Another rarely tapped source of useful historical perspectives on exhibition and audiences if one is moved to research them are the "The Exhibitor Has His Say" and "What The Picture Did For Me" columns in back issues of BOXOFFICE and MOTION PICTURE HERALD, respectively. The responses in these columns are primarily from independent exhibitors in the Midwest and South and often offer a different point-of-view on their audiences, their tastes, and their reactions to specific films than can be found in most film histories, which are almost always written from a New York/Los Angeles viewpoint.)

The suggestions that Hollywood needs to make more films for adults ignores the fact that the majority of failures over the last forty years have been in the area of DRAMATIC films aimed at adults, who felt most of them weren't worth the time, effort, and money to go out to see for the reasons cited above, as well as the increasing availability of similar fare in TV and later cable movies. In fact, in 1982 Warner Bros. pulled from release a film entitled "Independence Day," about a battered wife triumphing over her abusive husband not interstellar aliens, after learning that its trailers were regularly being hooted with derisive catcalls of "TV movie!" And the failure of "The Insider" (1998) was partially attributed to its similarity to a number of whistle blower expose cable movies that HBO had recently done.

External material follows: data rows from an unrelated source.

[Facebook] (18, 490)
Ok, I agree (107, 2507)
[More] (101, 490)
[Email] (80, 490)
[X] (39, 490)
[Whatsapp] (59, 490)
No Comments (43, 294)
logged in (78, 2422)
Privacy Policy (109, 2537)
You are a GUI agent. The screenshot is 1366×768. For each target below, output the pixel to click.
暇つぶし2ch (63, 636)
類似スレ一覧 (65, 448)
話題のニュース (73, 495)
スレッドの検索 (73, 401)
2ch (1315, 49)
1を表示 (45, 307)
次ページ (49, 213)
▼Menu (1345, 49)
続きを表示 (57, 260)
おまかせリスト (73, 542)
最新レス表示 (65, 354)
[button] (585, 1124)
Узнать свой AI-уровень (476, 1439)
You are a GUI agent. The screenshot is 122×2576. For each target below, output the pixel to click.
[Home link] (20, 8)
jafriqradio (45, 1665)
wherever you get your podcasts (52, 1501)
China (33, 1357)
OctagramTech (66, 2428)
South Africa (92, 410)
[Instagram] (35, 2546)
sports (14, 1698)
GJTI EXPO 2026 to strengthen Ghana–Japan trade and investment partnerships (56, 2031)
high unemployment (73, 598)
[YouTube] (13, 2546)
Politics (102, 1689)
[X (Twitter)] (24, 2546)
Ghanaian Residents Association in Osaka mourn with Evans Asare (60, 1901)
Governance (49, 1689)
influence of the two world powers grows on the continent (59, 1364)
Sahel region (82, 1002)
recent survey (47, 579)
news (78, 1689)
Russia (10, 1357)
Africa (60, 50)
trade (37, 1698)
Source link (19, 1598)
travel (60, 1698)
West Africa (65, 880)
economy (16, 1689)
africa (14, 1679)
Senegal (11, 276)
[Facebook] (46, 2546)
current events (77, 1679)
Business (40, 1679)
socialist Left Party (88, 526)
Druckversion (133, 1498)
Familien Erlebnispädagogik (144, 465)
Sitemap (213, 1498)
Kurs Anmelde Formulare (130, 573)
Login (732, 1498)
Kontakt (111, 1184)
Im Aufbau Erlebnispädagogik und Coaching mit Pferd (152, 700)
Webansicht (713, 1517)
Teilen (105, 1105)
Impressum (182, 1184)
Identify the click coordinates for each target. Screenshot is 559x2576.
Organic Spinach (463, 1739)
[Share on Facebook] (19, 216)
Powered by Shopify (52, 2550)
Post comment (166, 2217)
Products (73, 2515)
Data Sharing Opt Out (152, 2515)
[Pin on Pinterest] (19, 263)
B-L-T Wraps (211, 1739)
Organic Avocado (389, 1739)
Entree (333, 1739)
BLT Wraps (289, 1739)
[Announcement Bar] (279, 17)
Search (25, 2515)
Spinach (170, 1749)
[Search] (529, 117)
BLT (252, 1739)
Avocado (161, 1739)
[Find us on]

With video now so ingrained in most adult lifestyles, the industry is not going to get the mainstream adult audience back on a regular enough basis for films aimed at them to support exhibition. Most supposedly serious films aimed at this segment involve verbal explication, which makes them indistinguishable from today's censorship free cable movies and play just as well, if not better, on the tube than on the big theater screen. With all due respect, do critics, writers and actors seriously believe that significant numbers of adults outside of the L.A. Westside and its equivalent in other major cities are going to put up with the above described negatives to theatergoing JUST TO HEAR ACTORS TALK?

(Before they're cited as exceptions to the above statements, it should be remembered that "My Big Fat Greek Wedding" was a comedy, and "The Passion Of The Christ" was fueled by a church based marketing campaign that implied attendance was as much a duty for the faithful as attendance at regular church services, the extreme example of a technique that in years past had fueled attendance for "uplifting" films like "One Foot In Heaven" [1941] and "Going My Way" [1944] as well as the silent and sound versions of "Ben-Hur" and "King Of Kings" and "The Sign Of The Cross" [1932] and the 1956 version of "The Ten Commandments.")

Nor is an increase in more arthouse type films likely to help. In the last 15 years, even publications like VARIETY and BOXOFFICE have been having print orgasms over the esoteric offerings at Sundance and similar festivals, even though a few years ago the L.A. TIMES, and a year later VARIETY, admitted that most of the winners at these events that were picked up for theatrical release generally fail to attract audiences in limited arthouse release, with the few given mainstream release having even more disastrous results. That these are usually SMALL, INTIMATE films may have been an asset in past years when they were usually shown in small, intimate theaters, but not when a cheaper, more convenient equivalent is available via home video. Also, the subject matter or approach that attracts the arthouse audience is generally a turnoff to people just seeking an evening's entertainment, a point underscored to me by the complaints of acquaintances who frequently attend free advance word-of-mouth screenings of such films and are usually disappointed by the results and can't understand the critical acclaim the films subsequently get.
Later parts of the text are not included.